Vampiros en el parque
Por Eduardo Videla
En la esquina de Directorio y Lacarra, sobre el parque, un hombre de guardapolvo gris, medio encorvado, invita a pasar a ver la obra. Les pide nombre y grupo sanguíneo a cada uno de los que llegan, que no son muchos. Claro, la obra se llama Drácula, una metáfora y el dato parece relevante.
Son las cuatro de la mañana del domingo. En el parque Avellaneda no hay un alma, a no ser por ese grupo de personas que desafía el frío para ver esa función de teatro callejero. Y por el grupo de actores, que casi puntual, comienza la función.
Un perro sin dueño va siguiendo a artistas y espectadores por el escenario, los senderos del parque y el césped. No se sabe de qué lado está.
Ha dicho el pedagogo italiano Francesco Tonucci que la ocupación del espacio público por parte de los vecinos, el pueblo, es el mejor antídoto contra la inseguridad. Aquel espacio ganado por la gente deja de ser tierra de nadie. Esa parece ser la premisa del grupo teatral que, en un desafío a todas las convenciones y prejuicios, ha montado la función en un espacio verde del sur de la ciudad, cuidado pero solitario, sin vigilancia policial o privada y ¡a las cuatro de la mañana!
La obra, inspirada en la novela de Bram Stoker, se desarrolla en varios escenarios, oscuros al principio, pero que se iluminan con la llegada de los protagonistas: el castillo de Transilvania, un cementerio en Londres, el manicomio, de nuevo el camposanto y el final en el castillo londinense del célebre vampiro. El perro acompaña la recorrida, peleando contra las bengalas y el fuego. Va mostrando de qué lado está. Dice el doctor Van Helsing cuando promedia la obra: El vampiro seduce a los débiles, a los que tienen miedo, y a los ambiciosos les ofrece algo de lo que necesitan a cambio de lo que él quiere, su sangre. Pero el vampiro no puede entrar allí donde no lo dejan, no seduce al que no quiere ser seducido. Y nadie entra a su casa si no quiere.
Por qué una obra a la madrugada, se preguntan los actores de La Runfla, y su director, Héctor Alvarellos, para contestar: “El espacio público no duerme y en nuestro afán de compartirlo a través de nuestros espectáculos, nos hace comprobar que el peligro, que puede o no existir, poco tiene que ver con el horario o la cantidad de gente que lo habita”.
Porque ¿qué puede haber más inseguro, en el imaginario creado por los medios masivos que machacan con la inseguridad, que un enorme parque, solitario y despoblado, sin rejas ni vigilancia, a las cuatro de la mañana?
Sin embargo, ese parque se ha convertido en el escenario perfecto, con el marco de silencio que el espectáculo merece, la oscuridad que crea el clima justo para que de la nada aparezcan los personajes suspendidos en el aire.

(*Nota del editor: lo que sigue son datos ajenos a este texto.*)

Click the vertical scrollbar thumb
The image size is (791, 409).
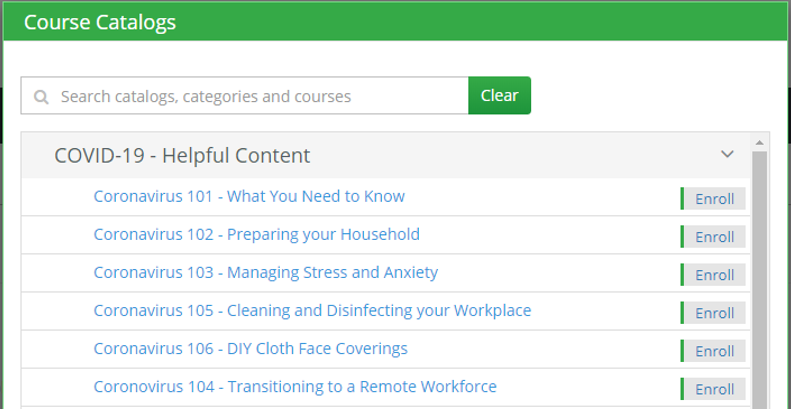(x=760, y=280)
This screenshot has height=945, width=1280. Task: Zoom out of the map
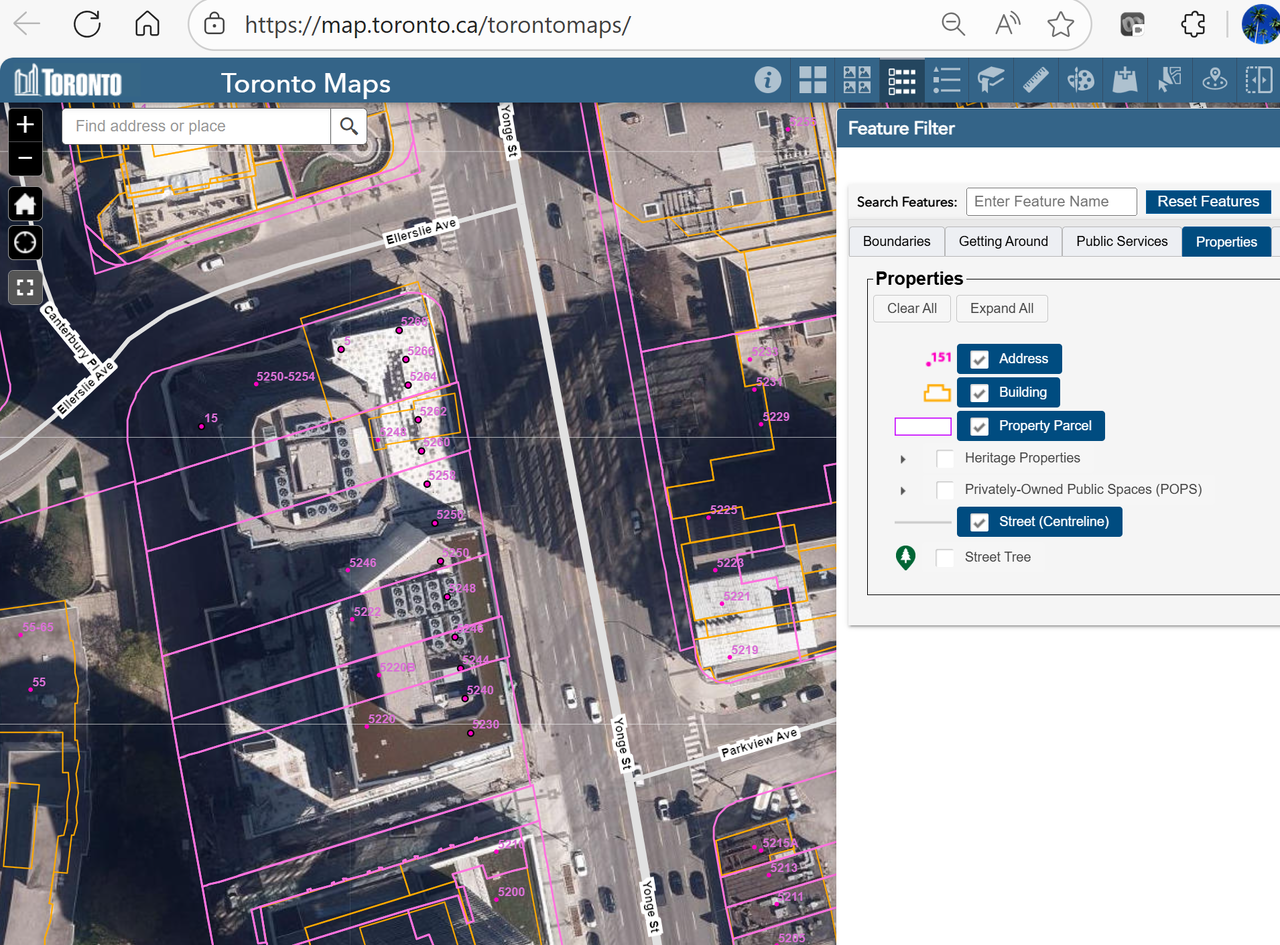tap(26, 158)
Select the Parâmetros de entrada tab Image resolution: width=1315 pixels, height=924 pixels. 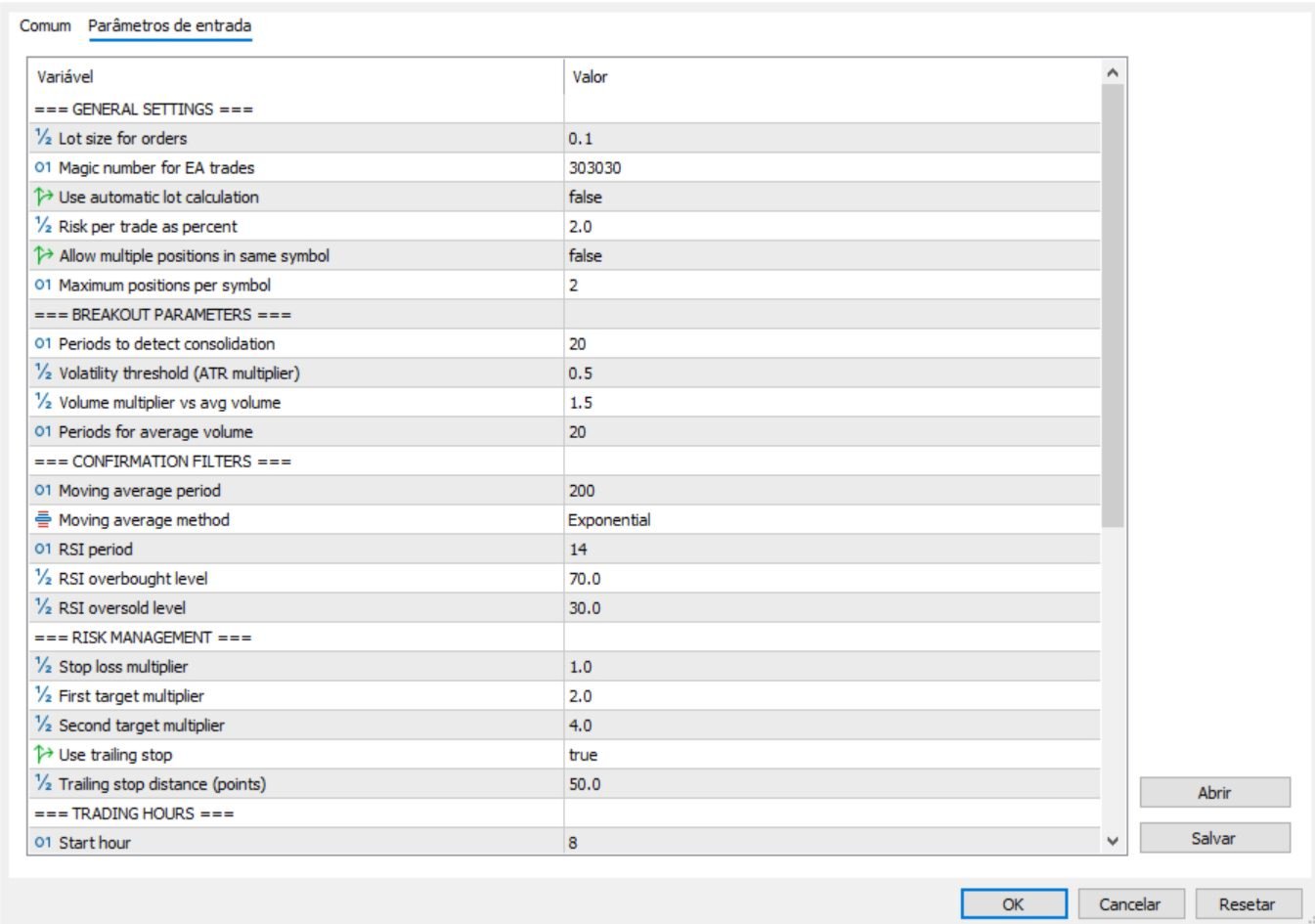(x=169, y=25)
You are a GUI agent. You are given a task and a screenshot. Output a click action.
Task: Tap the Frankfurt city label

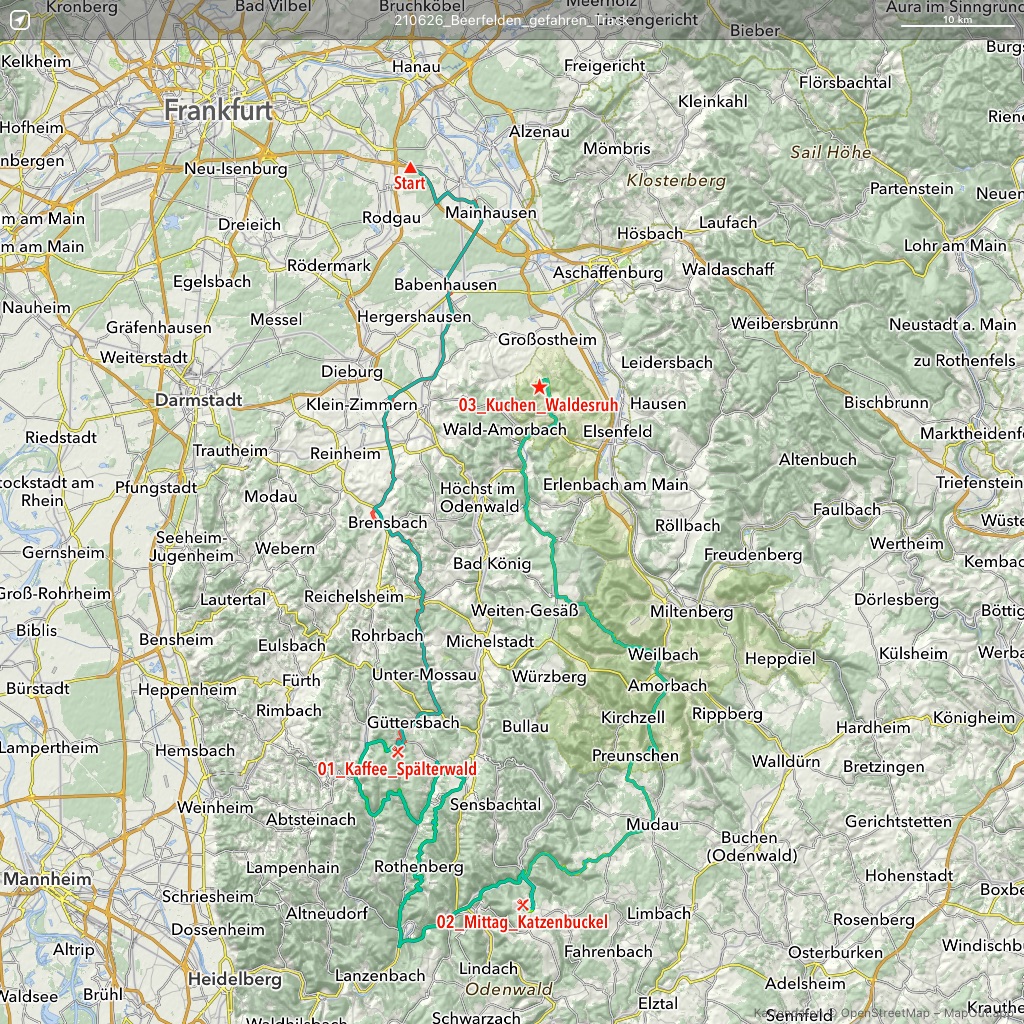pyautogui.click(x=218, y=110)
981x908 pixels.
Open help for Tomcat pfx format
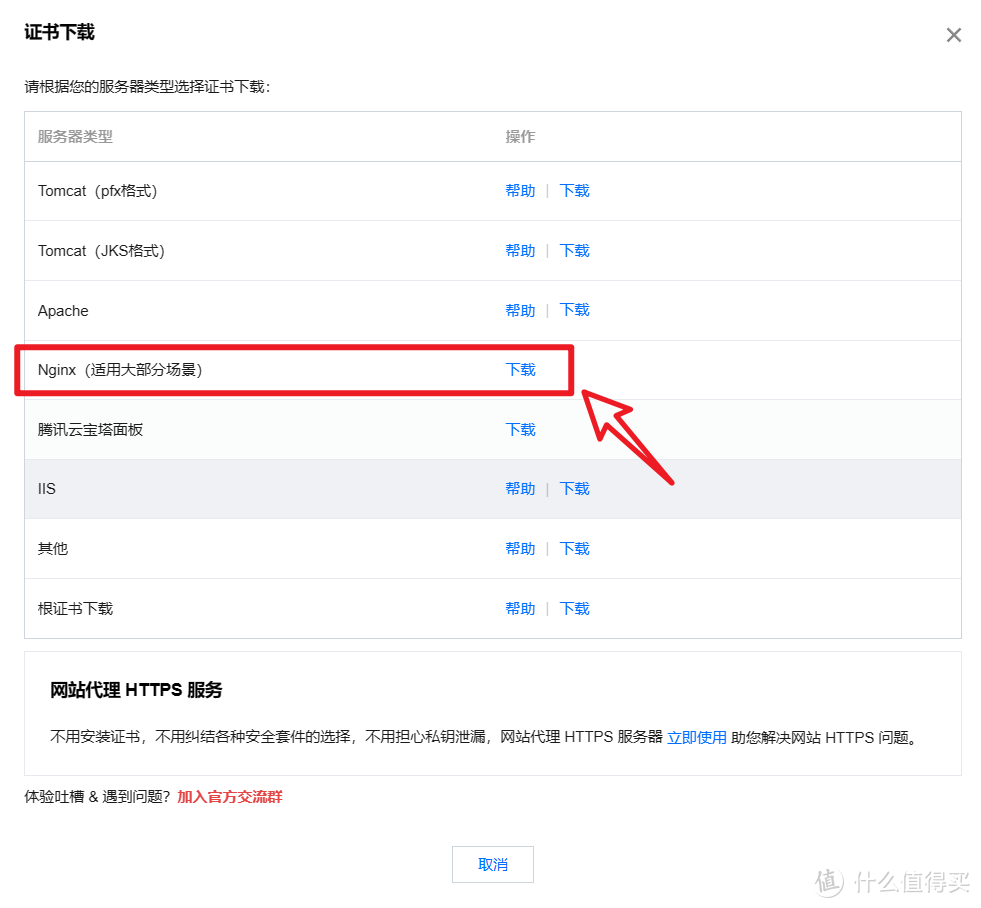pyautogui.click(x=520, y=191)
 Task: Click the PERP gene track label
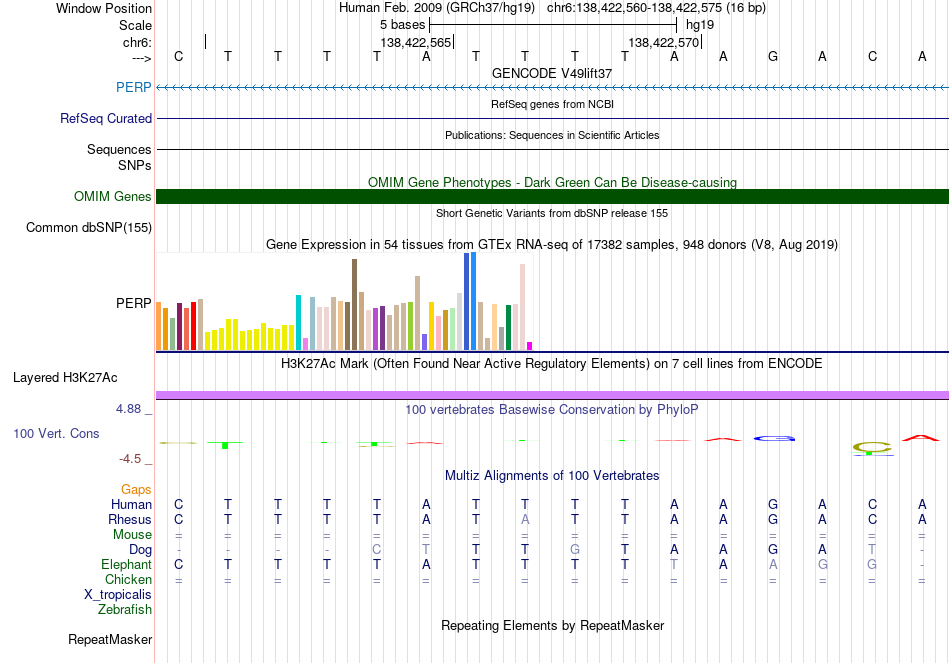tap(133, 87)
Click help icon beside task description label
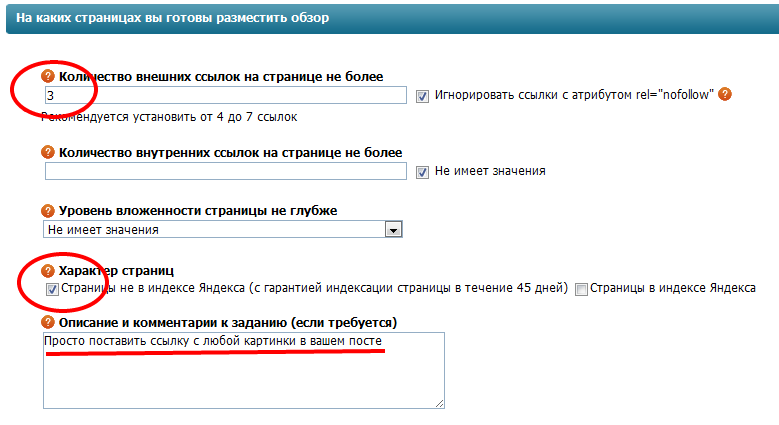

Sin seguridad privada ni vigilancia policial. Solo el espacio público ocupado por artistas y espectadores. Y el perro callejero
En ese silencio, en esa oscuridad, podría dibujarse una de las metáforas que propone la obra. La xenofobia, el miedo a los diferentes, en fin, el fascismo, seduce a los débiles, a los que le tienen miedo a lo distinto y, también, a los ambiciosos. Pero no entra allí donde no lo dejan entrar. No eran muchos los espectadores, no más de treinta, los que decidieron no tener miedo ni desconfiar de una propuesta audaz, provocadora. El perro se sienta junto a ellos, observa y cada tanto arremete contra algún personaje, pero no ladra. Huele y se vuelve junto al calor del público. Ya se sabe de qué lado está. Al final, cada uno se lleva un certificado, con su nombre y el grupo sanguíneo, una constancia de haber participado en la aventura. Dejará con gusto un dinero en la olla de aluminio que hace las veces de gorra. Un justo reconocimiento, por mínimo que sea, a tanto trabajo. La experiencia va a continuar hasta fin de mes, en ese exótico espacio de los domingos a la madrugada. Cuando todos se están yendo, el parque ya es otro. El cielo se está aclarando, empieza el día. Se cumple entonces otro de los objetivos que ha manifestado el grupo: poder ver juntos que todavía amanece.